Problem to work on: Each line below containing the word "Given" needs to be shown.

*** Listed entries Section Begins ***

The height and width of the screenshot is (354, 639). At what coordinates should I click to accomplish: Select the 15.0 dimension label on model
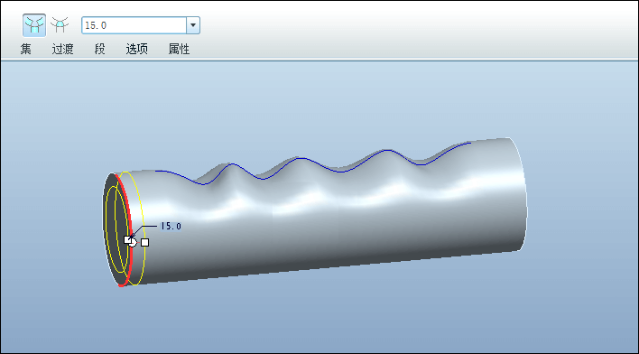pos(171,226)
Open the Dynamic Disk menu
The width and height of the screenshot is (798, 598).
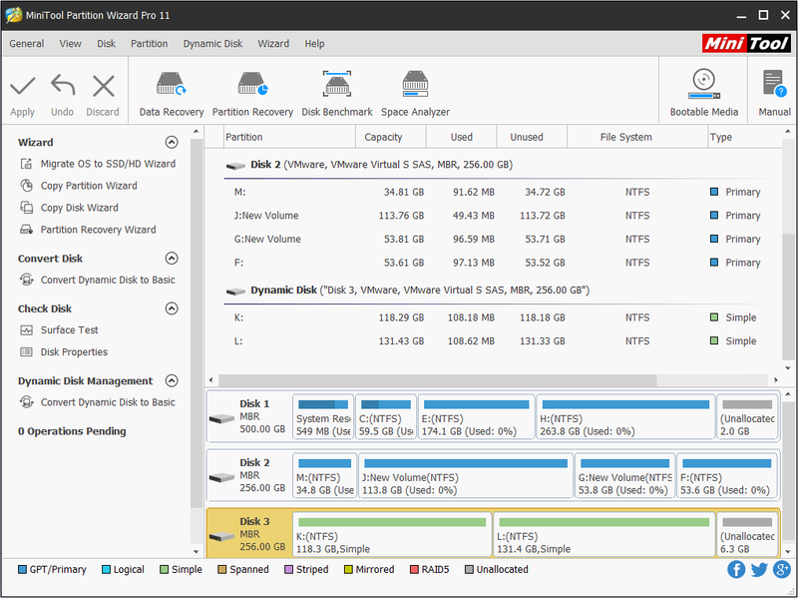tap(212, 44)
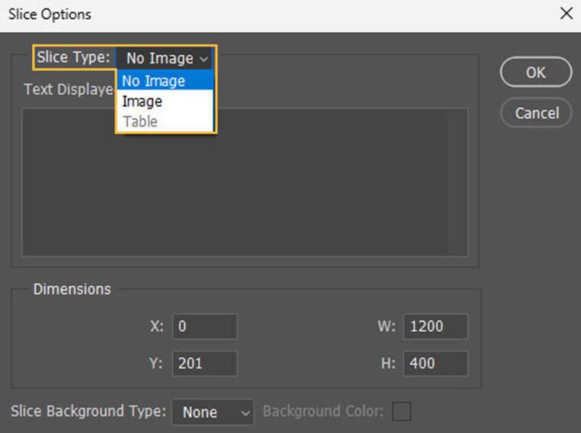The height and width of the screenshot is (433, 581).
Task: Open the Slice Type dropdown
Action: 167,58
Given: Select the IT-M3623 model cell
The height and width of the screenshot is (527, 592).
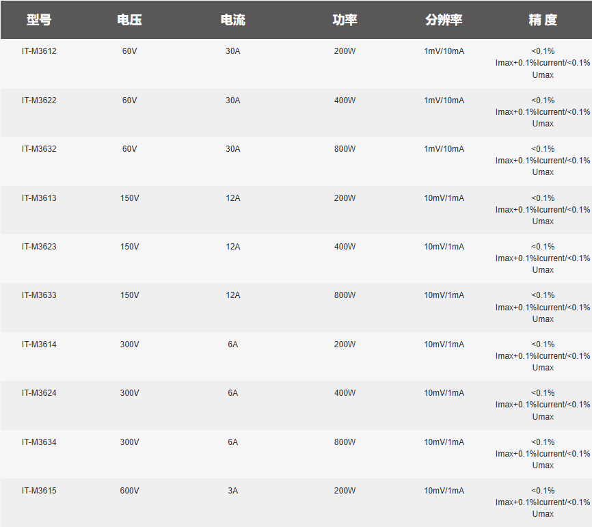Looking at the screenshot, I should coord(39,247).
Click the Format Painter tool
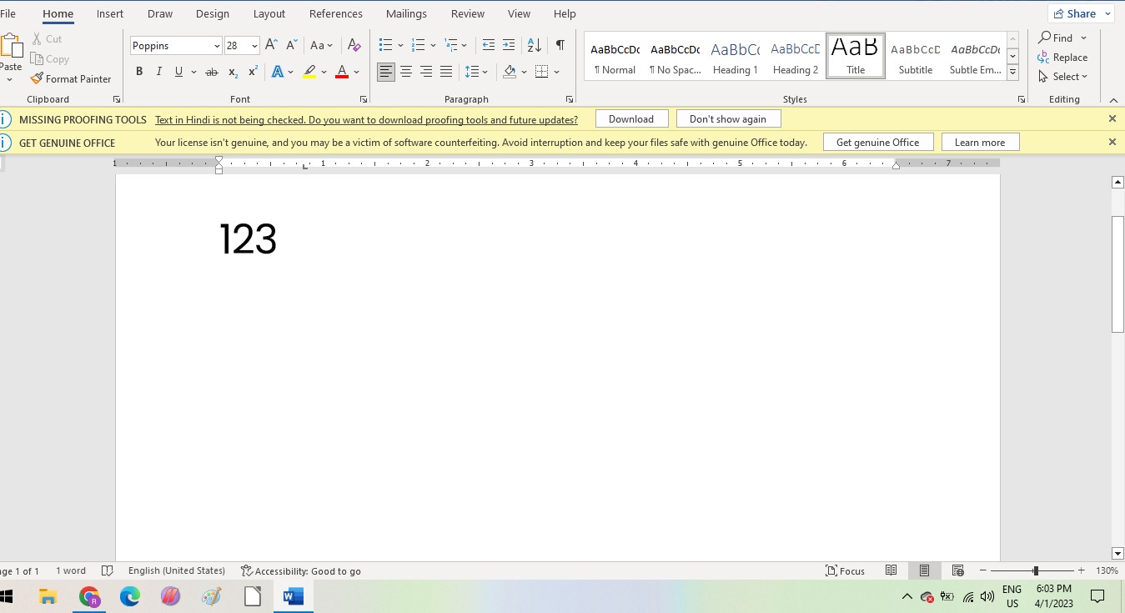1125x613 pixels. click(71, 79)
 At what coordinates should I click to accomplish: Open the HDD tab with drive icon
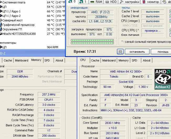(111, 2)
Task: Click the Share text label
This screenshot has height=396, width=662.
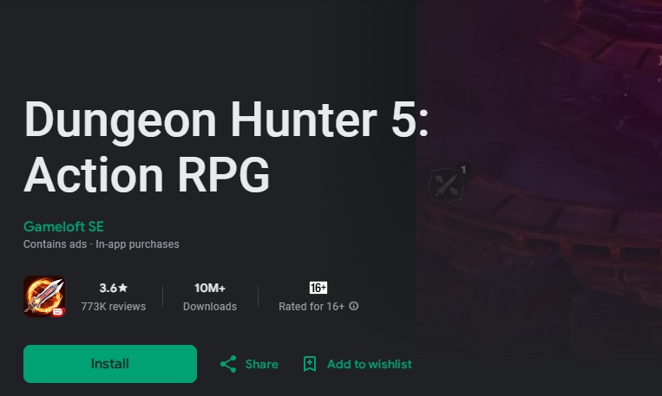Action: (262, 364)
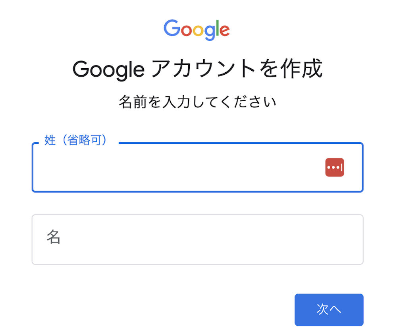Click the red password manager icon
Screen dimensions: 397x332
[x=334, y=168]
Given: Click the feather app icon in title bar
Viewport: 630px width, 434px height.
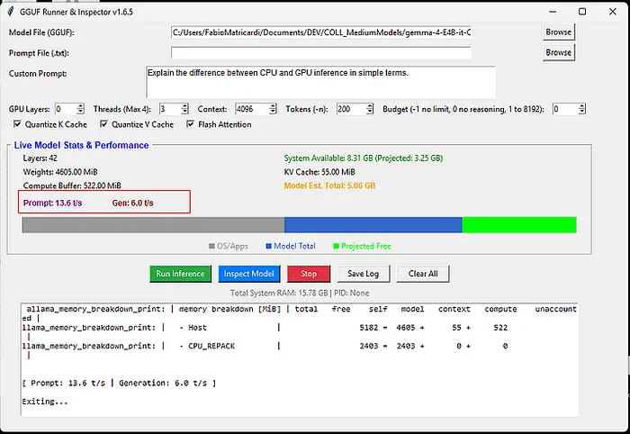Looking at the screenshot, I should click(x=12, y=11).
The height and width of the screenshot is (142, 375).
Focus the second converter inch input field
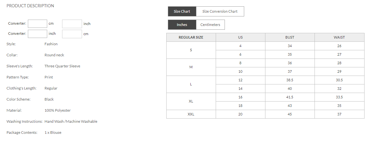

*** Listed entries Section Ends ***

Final answer:
Given: Select the IT-M3623 model cell
Given: Click the feather app icon in title bar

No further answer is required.